TEXT SECTION:
A thorough Understanding of Numpy Strides and Its Application in Data Processing

Striding is like taking steps with a given window size in the data. It is a very common technique which you will see in all kinds of data processing tasks. This tutorial will introduce the most basic concept of Stride, and how to use it in Numpy, and finally wrap up with a Pandas dataframe data processing use case.

In a nutshell, you will be introduced:

1. What is stride?
2. Data structure of a Numpy 2D array, in terms of its memory allocation
3. How to stride on a Numpy array:
   “Usage of numpy.lib.stride_tricks.as_strided()”
4. An useful use case in data processing:
   “How to match a pattern in a sequence and return the start and end index using Striding?”

What is Stride?

In a simple analogy, striding is like taking steps in your data with a window of a fixed size. Consider the 1D array of 8 numbers (i.e., [10, 8, 6, 2, 5, 1, 4, 9]) and the red box each time looks at 2 numbers (window = 2), and then slide from the current start position i to the i+3 position (step = 3).

WHAT YOU ARE ASKED TO DO: Copy the passage of the Numpy strides tutorial between "In a simple" and "(step = 3).", inclusive, swapping every "red box" for "blue box".

SUPPLIED MATERIAL:
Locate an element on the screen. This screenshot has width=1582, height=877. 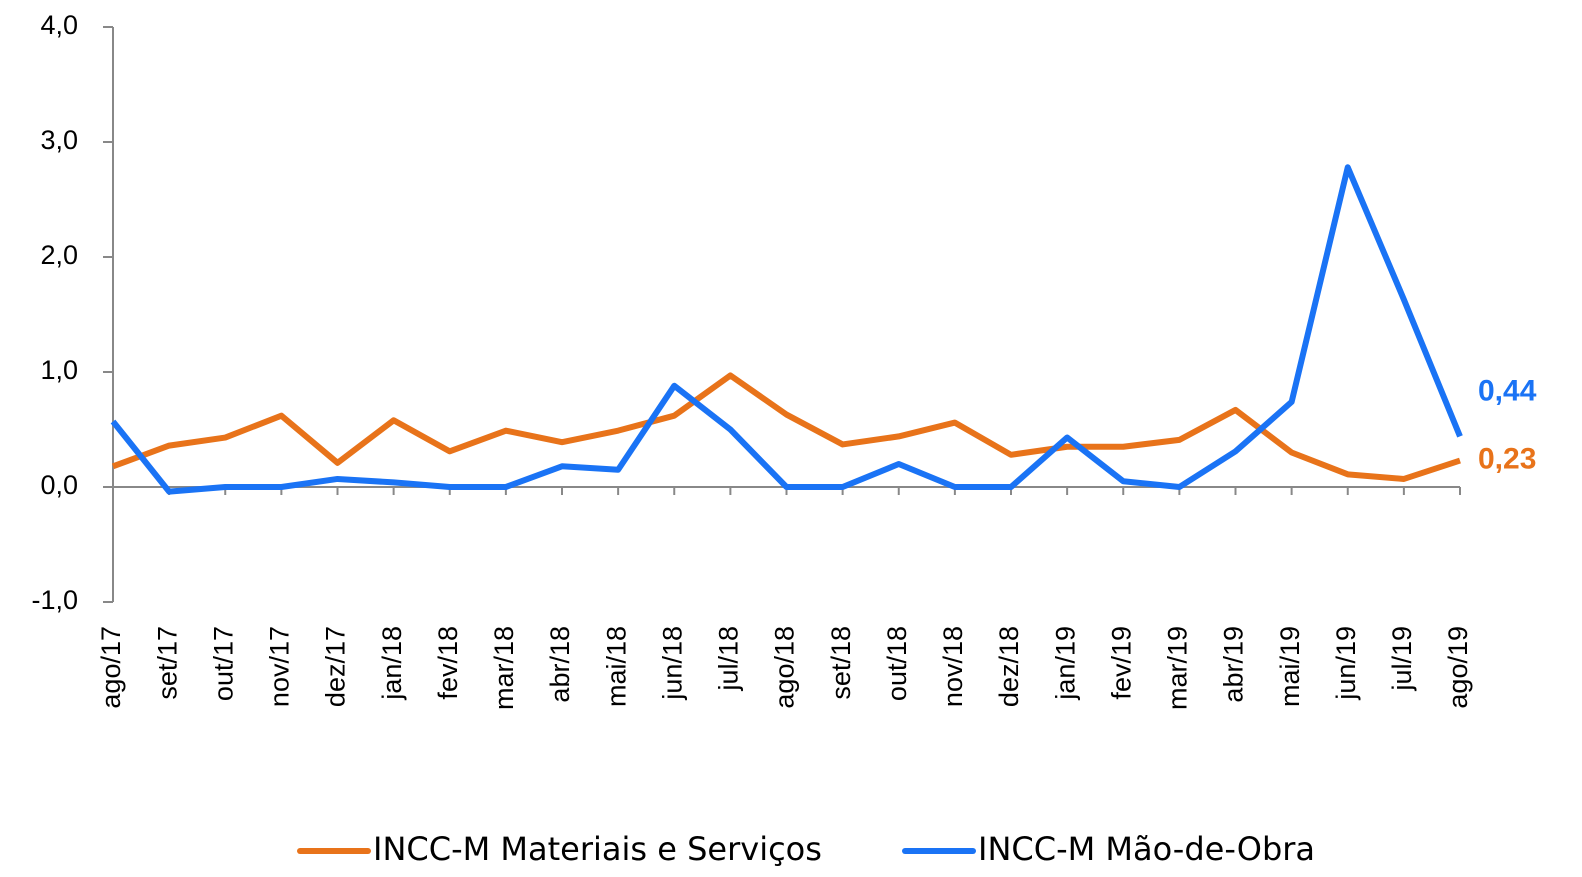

SOLUTION TO THIS PROBLEM:
In a simple analogy, striding is like taking steps in your data with a window of a fixed size. Consider the 1D array of 8 numbers (i.e., [10, 8, 6, 2, 5, 1, 4, 9]) and the blue box each time looks at 2 numbers (window = 2), and then slide from the current start position i to the i+3 position (step = 3).